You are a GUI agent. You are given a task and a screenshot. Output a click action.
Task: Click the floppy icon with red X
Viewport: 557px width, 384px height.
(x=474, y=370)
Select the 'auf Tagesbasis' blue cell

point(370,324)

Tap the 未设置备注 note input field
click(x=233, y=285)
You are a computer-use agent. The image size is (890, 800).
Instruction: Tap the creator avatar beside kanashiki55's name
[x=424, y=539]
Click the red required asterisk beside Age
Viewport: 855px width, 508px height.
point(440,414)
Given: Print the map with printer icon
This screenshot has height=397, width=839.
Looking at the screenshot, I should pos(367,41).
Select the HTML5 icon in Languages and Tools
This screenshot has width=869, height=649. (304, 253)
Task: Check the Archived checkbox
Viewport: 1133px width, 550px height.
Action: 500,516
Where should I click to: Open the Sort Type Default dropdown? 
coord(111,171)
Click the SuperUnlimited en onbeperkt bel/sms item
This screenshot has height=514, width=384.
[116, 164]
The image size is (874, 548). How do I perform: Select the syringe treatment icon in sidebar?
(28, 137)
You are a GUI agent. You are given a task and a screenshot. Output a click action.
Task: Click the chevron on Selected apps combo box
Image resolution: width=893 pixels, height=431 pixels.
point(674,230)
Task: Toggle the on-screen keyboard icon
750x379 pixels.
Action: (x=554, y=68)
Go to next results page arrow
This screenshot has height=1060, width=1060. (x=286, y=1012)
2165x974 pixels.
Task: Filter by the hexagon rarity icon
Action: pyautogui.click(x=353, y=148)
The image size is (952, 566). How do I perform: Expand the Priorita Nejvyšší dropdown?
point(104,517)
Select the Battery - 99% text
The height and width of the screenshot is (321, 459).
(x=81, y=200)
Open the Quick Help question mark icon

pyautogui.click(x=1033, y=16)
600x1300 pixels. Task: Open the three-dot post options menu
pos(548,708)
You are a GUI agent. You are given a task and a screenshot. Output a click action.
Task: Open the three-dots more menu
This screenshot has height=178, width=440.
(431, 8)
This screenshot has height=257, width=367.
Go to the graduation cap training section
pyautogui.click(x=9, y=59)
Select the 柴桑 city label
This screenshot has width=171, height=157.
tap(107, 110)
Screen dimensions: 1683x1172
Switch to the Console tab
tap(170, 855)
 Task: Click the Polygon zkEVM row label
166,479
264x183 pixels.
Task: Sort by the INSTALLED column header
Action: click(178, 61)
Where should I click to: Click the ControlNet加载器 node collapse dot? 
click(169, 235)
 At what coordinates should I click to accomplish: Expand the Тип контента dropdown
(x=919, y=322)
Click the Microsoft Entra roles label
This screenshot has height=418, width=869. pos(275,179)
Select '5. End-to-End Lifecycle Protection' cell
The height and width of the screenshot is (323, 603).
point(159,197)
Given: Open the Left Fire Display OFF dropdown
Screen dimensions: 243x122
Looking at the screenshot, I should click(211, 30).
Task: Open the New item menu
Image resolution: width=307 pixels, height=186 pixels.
===
Skip every line before the one containing "At what coordinates". Retype that line and the rest through the last one exactly as they stand in the listing.

 At what coordinates should I click to accomplish: Expand the Тип контента dropdown
(x=919, y=322)
Click the Microsoft Entra roles label
This screenshot has height=418, width=869. pos(275,179)
Select '5. End-to-End Lifecycle Protection' cell
The height and width of the screenshot is (323, 603).
point(159,197)
Given: Open the Left Fire Display OFF dropdown
Screen dimensions: 243x122
Looking at the screenshot, I should click(211, 30).
Task: Open the New item menu
Image resolution: width=307 pixels, height=186 pixels.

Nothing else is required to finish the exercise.